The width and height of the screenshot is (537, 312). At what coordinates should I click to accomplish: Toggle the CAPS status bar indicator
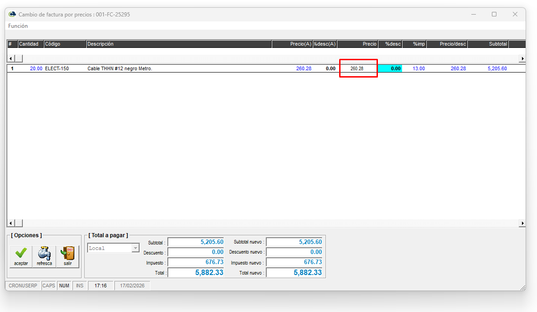click(x=49, y=286)
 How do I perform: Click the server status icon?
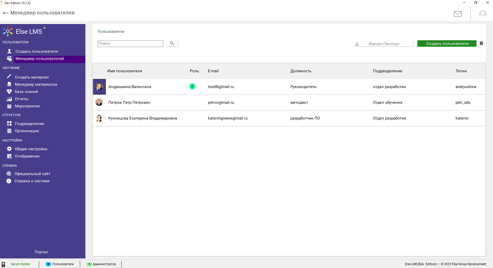(3, 264)
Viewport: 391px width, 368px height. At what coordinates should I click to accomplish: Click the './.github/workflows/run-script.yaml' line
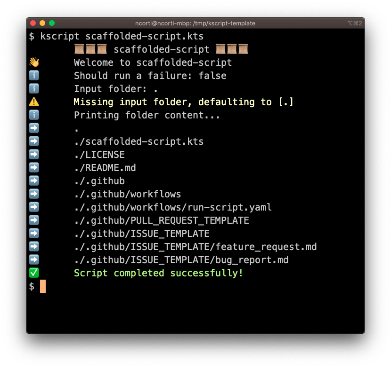(173, 207)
########
#### What the exercise asks:
Print all the records again exactly; do not include any picture.

#### Exercise answer:
The width and height of the screenshot is (537, 312). At what coordinates should I click to accomplish: Toggle the CAPS status bar indicator
click(x=49, y=286)
 How do I perform: Click the server status icon?
(3, 264)
Viewport: 391px width, 368px height. At what coordinates should I click to accomplish: Click the './.github/workflows/run-script.yaml' line
(173, 207)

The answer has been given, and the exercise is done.